Kyrazis stifled the urge to jump down and break every bone in the biomancer's bent body.

"Were all your experiments on the Mon-keigh for nothing?" He finally hissed.

"I experimented with Mon-keigh bodies. Everything about the soul is an inference, for I am not a seer."

"Then give me your best guess."

"Whatever it is, it is powerful; powerful enough to reach out and touch all of us, and there was only one other being that did that to us."

"A god." Kyrazis said quietly.

"Most likely."

Before Kyrazis could fully process the thought, he felt information flow into him; the long forgotten feeling of using his psychic senses to absorb knowledge relaxed muscles and wrinkles he hadn't known he had.

"Navigator." He spoke quietly. "Take us there as fast as you can.
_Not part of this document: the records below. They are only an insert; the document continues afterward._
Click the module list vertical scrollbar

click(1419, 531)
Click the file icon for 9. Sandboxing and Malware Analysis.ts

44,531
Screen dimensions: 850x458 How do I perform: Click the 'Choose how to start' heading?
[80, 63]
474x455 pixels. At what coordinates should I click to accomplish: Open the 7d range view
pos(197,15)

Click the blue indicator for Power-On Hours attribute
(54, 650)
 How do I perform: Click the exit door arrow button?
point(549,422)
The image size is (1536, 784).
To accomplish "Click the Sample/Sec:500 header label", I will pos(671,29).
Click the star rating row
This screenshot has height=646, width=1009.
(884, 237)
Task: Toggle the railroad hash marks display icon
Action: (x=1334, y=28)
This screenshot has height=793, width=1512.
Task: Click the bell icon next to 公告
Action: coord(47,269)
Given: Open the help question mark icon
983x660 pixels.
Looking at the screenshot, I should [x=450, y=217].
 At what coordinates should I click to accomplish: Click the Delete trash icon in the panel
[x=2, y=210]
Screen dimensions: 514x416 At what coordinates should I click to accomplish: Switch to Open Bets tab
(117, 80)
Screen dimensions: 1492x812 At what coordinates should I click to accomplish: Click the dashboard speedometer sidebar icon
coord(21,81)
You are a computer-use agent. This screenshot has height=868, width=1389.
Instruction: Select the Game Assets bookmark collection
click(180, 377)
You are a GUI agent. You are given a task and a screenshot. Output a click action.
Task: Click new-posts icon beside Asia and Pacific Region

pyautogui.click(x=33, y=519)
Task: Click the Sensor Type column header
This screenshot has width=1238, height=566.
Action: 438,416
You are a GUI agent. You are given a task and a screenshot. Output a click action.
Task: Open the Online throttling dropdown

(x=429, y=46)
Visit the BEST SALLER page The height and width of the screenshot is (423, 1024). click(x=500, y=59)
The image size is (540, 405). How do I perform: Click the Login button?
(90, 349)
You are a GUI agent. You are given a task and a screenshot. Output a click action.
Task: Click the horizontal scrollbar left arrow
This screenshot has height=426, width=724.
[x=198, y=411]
Travel through the immaterium if you have to."

For the first time in a long while, Kyrazis felt something other than grim depression. Something warm, something familiar.

But, as water began to bead in his eyes, he could also feel everything he had bottled up for the past several decades bubbling up from the depths. Suppressed emotions, trauma, and a burning meaningless question that he had forced to the very bottom of his mind.